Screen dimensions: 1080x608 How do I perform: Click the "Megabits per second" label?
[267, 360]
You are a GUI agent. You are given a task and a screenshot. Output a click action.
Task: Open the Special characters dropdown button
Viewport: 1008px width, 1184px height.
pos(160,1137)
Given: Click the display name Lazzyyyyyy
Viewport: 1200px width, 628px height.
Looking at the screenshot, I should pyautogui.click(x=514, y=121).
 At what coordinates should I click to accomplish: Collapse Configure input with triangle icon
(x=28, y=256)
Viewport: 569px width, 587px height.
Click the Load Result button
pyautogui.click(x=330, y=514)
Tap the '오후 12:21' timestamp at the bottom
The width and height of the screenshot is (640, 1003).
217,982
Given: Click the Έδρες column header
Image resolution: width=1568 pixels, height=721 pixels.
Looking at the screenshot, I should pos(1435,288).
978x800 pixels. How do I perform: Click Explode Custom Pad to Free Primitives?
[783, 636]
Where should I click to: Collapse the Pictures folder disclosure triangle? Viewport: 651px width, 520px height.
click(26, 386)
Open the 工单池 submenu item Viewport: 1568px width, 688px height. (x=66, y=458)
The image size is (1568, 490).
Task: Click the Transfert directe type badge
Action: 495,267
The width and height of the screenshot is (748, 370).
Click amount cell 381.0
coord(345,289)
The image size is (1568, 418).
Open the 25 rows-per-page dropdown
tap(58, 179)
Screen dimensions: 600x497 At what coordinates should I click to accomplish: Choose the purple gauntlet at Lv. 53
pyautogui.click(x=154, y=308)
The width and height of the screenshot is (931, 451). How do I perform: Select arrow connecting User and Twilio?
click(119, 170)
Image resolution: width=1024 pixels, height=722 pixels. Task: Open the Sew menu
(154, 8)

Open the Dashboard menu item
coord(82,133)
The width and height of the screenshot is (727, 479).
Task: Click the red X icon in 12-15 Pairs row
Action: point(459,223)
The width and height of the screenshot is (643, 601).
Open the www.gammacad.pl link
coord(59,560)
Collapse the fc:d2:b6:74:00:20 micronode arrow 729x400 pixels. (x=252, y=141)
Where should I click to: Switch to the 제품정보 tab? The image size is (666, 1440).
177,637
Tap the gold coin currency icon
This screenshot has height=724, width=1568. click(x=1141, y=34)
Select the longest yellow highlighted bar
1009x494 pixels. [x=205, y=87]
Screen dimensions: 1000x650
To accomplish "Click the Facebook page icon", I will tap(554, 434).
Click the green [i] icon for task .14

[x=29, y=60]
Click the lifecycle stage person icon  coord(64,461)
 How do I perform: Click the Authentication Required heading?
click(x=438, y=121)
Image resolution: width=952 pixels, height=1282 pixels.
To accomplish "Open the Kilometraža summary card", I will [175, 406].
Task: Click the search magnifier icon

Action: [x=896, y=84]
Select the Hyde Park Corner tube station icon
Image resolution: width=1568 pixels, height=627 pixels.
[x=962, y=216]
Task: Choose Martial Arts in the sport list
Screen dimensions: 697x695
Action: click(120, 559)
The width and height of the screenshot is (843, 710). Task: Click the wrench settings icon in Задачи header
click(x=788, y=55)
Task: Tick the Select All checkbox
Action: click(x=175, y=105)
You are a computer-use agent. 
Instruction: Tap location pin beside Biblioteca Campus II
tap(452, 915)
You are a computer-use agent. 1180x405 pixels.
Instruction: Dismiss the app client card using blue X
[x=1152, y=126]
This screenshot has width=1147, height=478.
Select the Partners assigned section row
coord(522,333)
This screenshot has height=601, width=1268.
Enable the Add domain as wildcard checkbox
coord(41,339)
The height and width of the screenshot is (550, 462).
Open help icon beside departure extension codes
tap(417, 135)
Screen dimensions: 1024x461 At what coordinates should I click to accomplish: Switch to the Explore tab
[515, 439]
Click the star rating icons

■ ■ ■

▶ _DESCRIPTION OF THE TASK_
Using the records above, output exactly the lines from the one containing "The height and" through the last line, and no others.

▶ _TASK SOLUTION_
The height and width of the screenshot is (550, 462).
Open help icon beside departure extension codes
tap(417, 135)
Screen dimensions: 1024x461 At what coordinates should I click to accomplish: Switch to the Explore tab
[515, 439]
Click the star rating icons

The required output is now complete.